ACP introduces several architectural commitments that are unusual.

5.1 Artifact-First Architecture

ACP begins with artifacts.

Artifacts are immutable surfaces representing evidence.

Every claim must trace to an artifact.

This inverts the standard AI design:

text generation → citations

ACP enforces:

artifact → claim

5.2 Immutable Evidence Layer

Artifacts are append-only.

Once ingested, they cannot change.

This allows:

  • deterministic reasoning
  • reproducible claims
  • stable provenance

This resembles version control systems more than AI pipelines.


5.3 Governed Claim Promotion

Claims move through a lifecycle:

raw
 → triage
 → stable
 → canonical_candidate
 → canonical

This introduces institutional curation, not just automated inference.


5.4 Constitutional Reasoning Primitives

ACP restricts reasoning to four primitives:

ArtifactVersion
Claim
Scenario
DecisionEvent

This creates a bounded reasoning grammar.

Many research systems allow arbitrary structures.

ACP intentionally limits the system’s conceptual vocabulary.


5.5 Advisory-Only AI Agents

ACP explicitly prevents AI agents from altering governance state.

Agents may:

  • read artifacts
  • propose claims
  • generate scenarios

Agents may not:

  • mutate canonical knowledge
  • bypass governance rules
  • modify artifacts

This design philosophy resembles constitutional governance models.


6. ACP’s Docking Harness Concept

One particularly distinctive idea is the Docking Harness (DH).

The DH connects:

GitHub
Atlas
Aalam

Where:

  • GitHub provides code state
  • Atlas performs audit
  • Aalam performs reasoning

Each system operates within strict boundaries.

The harness enforces separation between:

reasoning
verification
execution

Few research systems appear to enforce this separation explicitly.


7. Why Small Teams Can Reach These Ideas

It is reasonable to ask whether a solo developer or very small team could discover these ideas.

The literature suggests that small teams are common in architectural exploration.

Reasons:

  1. Architectural ideas require conceptual coherence more than large compute budgets.
  2. AI-assisted coding tools dramatically amplify individual productivity.
  3. Many frontier ideas emerge through design iteration rather than pure research.

There are documented examples where:

  • a single engineer
  • supported by AI coding assistants

developed complex agent workflows.

Large teams dominate model training.

But architectural design remains accessible.


8. The Likely Future Convergence

The research frontier suggests several trends will likely converge.

Claim-level reasoning

More systems will operate on atomic claims.

Evidence grounding

Models will increasingly rely on external verification surfaces.

Governance layers

Agent systems will introduce stronger constraints.

Provenance tracking

Outputs will include structured provenance graphs.

Institutional knowledge stores

Some systems will begin storing reasoning outputs as durable knowledge.

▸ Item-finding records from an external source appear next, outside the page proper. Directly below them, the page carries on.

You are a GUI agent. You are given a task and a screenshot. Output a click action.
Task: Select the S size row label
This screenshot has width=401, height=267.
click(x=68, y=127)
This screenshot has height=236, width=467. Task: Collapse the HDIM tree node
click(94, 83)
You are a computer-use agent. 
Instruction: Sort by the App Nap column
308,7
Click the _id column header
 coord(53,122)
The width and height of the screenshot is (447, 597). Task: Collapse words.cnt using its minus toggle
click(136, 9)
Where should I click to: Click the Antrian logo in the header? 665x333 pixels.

ACP appears positioned near the intersection of all five.


9. Risks for ACP

Several risks remain.

Over-structuring

Too much rigidity could slow iteration.

Governance complexity

Governance systems often grow difficult to maintain.

Developer friction

Strict primitives may frustrate developers.

Performance overhead

Verification layers can slow reasoning loops.

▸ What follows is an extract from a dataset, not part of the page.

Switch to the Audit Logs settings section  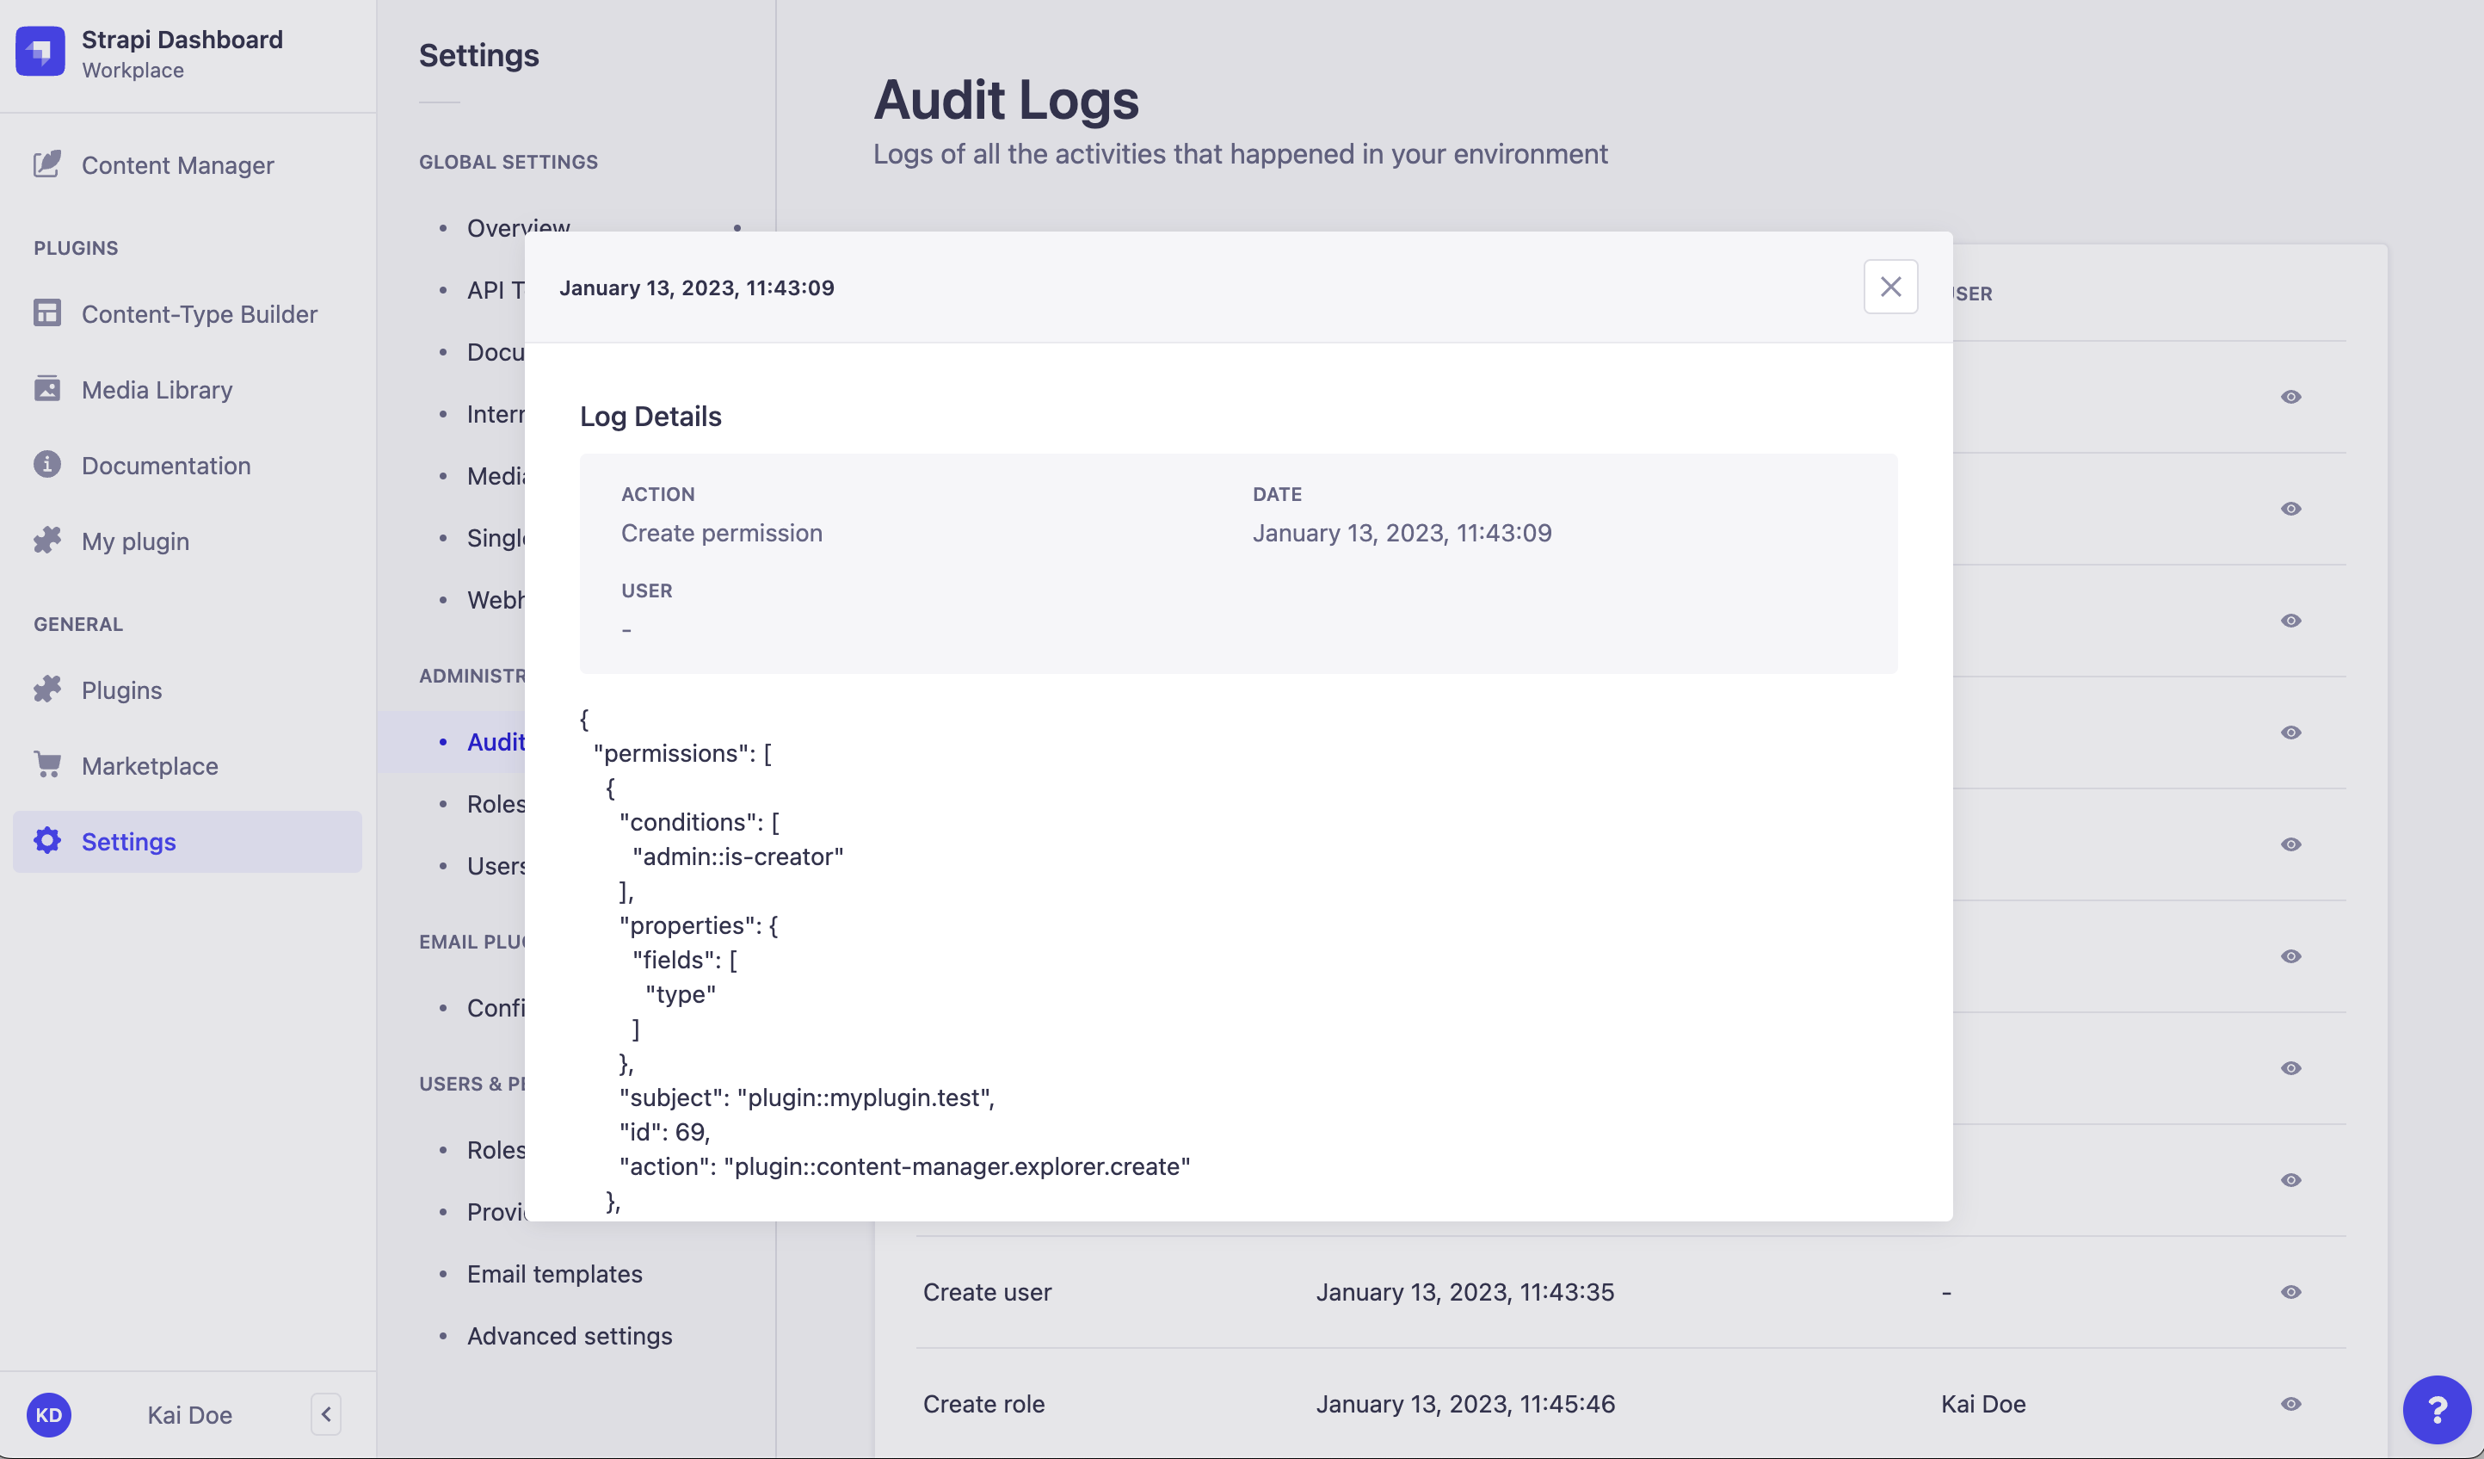498,741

Phase 6 and Phase 7 are designed to address these issues incrementally.


10. Final Assessment

The literature reviewed suggests:

ACP is not identical to any known architecture.

However, it sits at the intersection of several emerging research directions.

Its distinctive feature is not any single component.

Its distinctive feature is integration.

ACP combines:

  • artifact immutability
  • claim-level reasoning
  • governance enforcement
  • provenance tracking
  • agent orchestration
  • institutional memory

into a single coherent system.

If successful, ACP would function less like an AI application and more like knowledge infrastructure.